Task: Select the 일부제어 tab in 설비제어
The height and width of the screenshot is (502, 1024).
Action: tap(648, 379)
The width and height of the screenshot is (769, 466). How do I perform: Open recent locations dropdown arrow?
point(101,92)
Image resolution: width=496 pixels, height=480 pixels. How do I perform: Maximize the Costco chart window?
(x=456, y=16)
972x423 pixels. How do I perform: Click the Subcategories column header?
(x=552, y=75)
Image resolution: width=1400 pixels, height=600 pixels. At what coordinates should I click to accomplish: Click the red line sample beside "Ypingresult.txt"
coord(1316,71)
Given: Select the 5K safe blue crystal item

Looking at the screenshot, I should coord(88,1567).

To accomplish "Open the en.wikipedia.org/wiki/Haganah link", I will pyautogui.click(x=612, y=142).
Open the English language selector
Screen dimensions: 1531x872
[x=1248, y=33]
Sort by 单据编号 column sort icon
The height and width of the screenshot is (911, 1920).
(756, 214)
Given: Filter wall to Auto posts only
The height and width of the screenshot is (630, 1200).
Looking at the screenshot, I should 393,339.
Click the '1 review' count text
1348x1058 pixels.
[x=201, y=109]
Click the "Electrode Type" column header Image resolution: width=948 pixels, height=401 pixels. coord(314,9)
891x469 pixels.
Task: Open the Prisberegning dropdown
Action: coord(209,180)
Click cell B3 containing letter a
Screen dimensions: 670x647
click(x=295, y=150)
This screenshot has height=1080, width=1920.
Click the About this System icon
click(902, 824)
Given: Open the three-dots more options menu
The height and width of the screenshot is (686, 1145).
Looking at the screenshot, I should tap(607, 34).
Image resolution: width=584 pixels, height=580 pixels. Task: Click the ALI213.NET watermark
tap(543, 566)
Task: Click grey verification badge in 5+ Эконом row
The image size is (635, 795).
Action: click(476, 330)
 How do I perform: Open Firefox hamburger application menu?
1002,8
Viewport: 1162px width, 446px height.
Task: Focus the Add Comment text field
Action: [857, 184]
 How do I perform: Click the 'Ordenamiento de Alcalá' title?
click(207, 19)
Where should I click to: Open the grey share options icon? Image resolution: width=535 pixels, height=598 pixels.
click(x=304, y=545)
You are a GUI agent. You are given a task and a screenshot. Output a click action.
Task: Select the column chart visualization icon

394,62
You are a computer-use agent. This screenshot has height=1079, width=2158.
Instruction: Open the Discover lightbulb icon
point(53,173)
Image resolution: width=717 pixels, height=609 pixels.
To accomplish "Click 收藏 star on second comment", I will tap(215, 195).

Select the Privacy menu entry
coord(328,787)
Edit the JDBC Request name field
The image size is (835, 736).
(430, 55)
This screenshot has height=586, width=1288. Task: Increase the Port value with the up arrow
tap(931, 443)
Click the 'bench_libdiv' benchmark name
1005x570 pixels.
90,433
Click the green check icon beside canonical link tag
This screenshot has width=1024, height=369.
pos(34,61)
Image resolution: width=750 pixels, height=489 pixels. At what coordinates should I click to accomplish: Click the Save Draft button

EXERCISE INSTRUCTIONS:
In the records above, find each line that mentions the string "agent", then copy it.

ANSWER SECTION:
You are a GUI agent. You are given a task and a screenshot. Output a click action.
You are a computer-use agent. This screenshot has height=1079, width=2158.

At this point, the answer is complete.